From the Pits of Spiritual Apathy (A “Zeal” Review)

Chasing the purpose, out of despair

Bryan Lordeus
Apr 7 · 5 min read
Cover art for “Zeal”

Kings Kaleidoscope is back with their latest record “Zeal.” If you’re not familiar with this genre-bending band from Seattle, one of the many words I would use to describe them is “versatile.” No two projects sound alike and their ability to take elements from different music genres in order to create engaging and encouraging sounds is always impressive.

To say I was excited about this album would be an understatement. Their previous project “The Beauty Between” was one of my favorite records of 2017. I had no idea what to expect with the follow-up, but I had a feeling it would be great. And after giving it repeated listens throughout the day, I can confidently say this is possibly one of the best works of Christian music I’ve heard in a long time. I’ll even go as far as saying “Zeal” has the potential of being a modern classic in Christian music.

A bold claim I know, but allow me to provide context.

Zeal, Apathy, and the Pursuit of Childlike Faith

For a few years, I’ve noticed a sudden increase in the lack of trust in the Christian Church. The things we were told as children or new converts now conflict with our current reality. Racial tensions, the current political climate, bad church experiences, church scandals, disunity regarding how to address certain cultural taboos, and the list goes on. We made plenty of steps backward while claiming to progress the Kingdom of God. The dissenting voices become louder and easier to believe, as opposed to the one from the pulpits I face every Sunday.

In these moments, it’s easy to look at the narrow path before you and wonder if it’s worth walking. I know my constant bouts with doubt in the Church system has led me to contemplate taking a different road altogether. So with an album like “Zeal,” it seems to be a timely response to the feelings that seasoned Christians like me are experiencing at the moment. Somewhere along the line, the veil was torn and we just lost that love we thought would never fade.

The album’s thesis can be summarized in the interlude “Flat on the Inside (A Word).” Essentially, we exhausted the rush of unhindered faith and have laid dormant in the coma of despair. Whatever little bit of faith we may have at the moment, we have to wake up to fight the fog of apathy that surrounds us and seek hope in the rainbow of the Gospel that gave us the first glimpse of color.

Some Takeaways

“Zeal” is both nostalgic and modern. Both in tone and message, it seems like it revisits the same topics we come to expect from Christian music.
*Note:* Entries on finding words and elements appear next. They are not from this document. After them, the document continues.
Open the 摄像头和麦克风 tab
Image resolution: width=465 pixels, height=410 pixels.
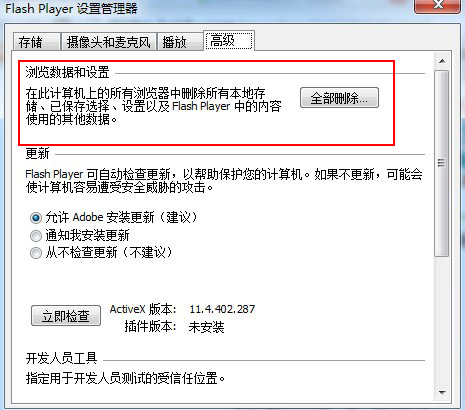click(x=108, y=42)
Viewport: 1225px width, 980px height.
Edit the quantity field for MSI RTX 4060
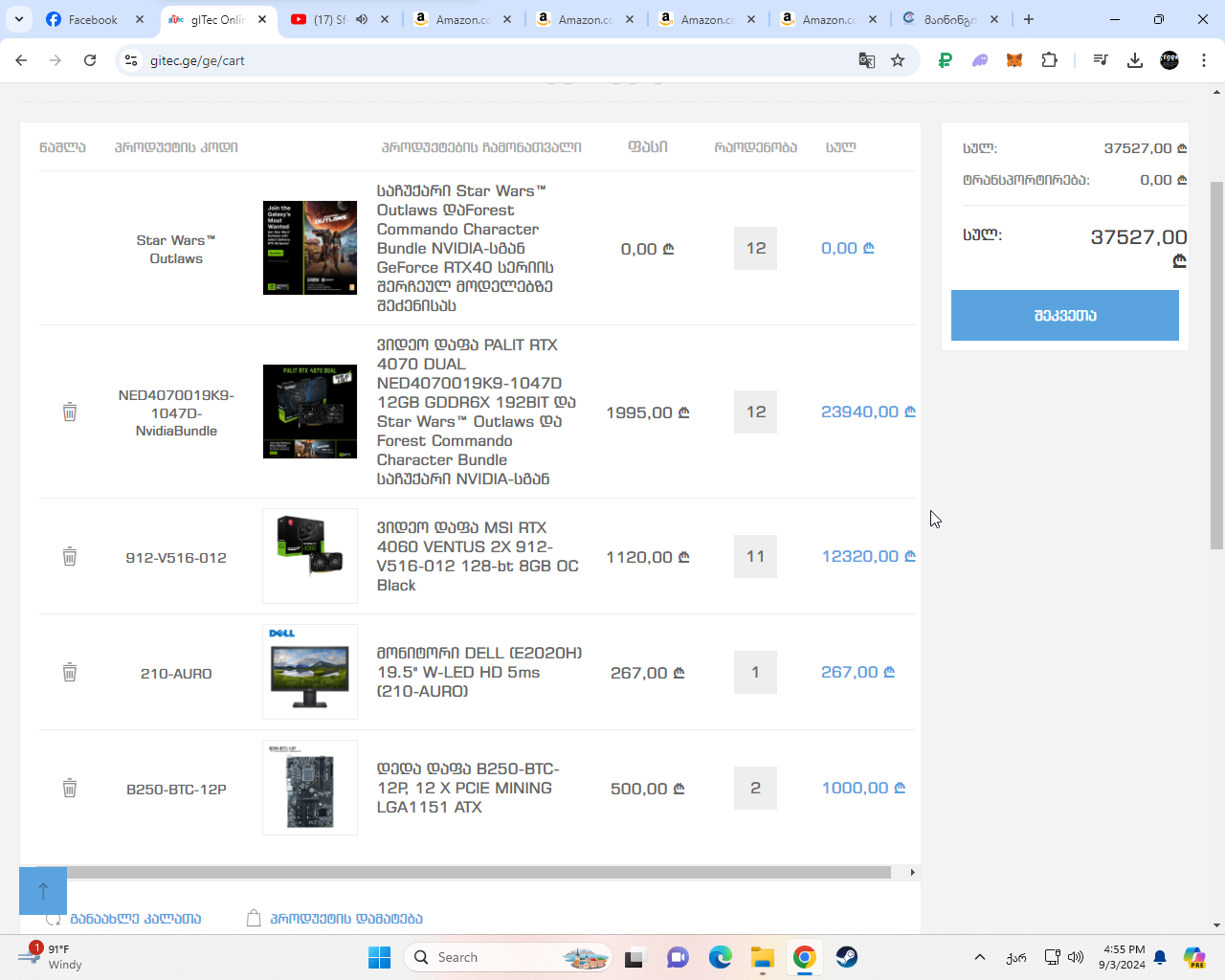click(755, 557)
Yet it adds a bit of nuance by sending the listener on a journey, with each song acting as a soundtrack for what’s going on in the mind of the main character.
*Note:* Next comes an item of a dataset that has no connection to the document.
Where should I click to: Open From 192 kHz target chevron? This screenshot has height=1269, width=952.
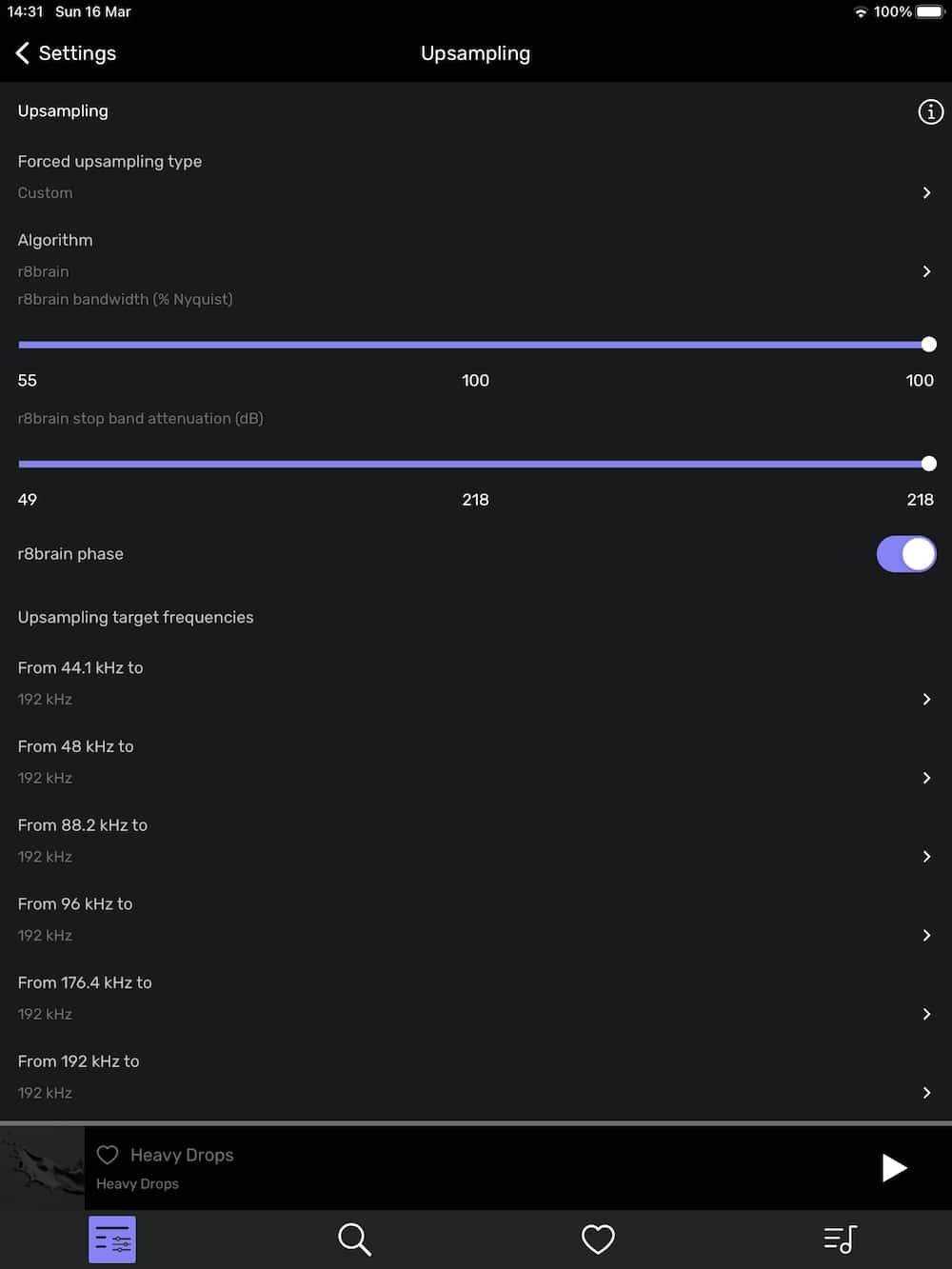[926, 1093]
I assume that the main character has gotten through Sunday School teaching, became a young Christian and was filled with the love of God and the hope of salvation. Then the main character grew up, got more involved in church life, and soon realized that the harsh critiques of the church were actually kinda true in some aspects. Corruption, misuse of power, and broken promises are no longer just baseless complaints of bitter, former believers. Add to it the drudgery of church obedience and obligatory church service, now the childlike zeal you once had is gone. Diving deep into the pits of spiritual apathy and about to break from the impact, the main character struggles to climb out and has to wade through the wilderness of jadedness in order to find true belief once again. Sounds familiar?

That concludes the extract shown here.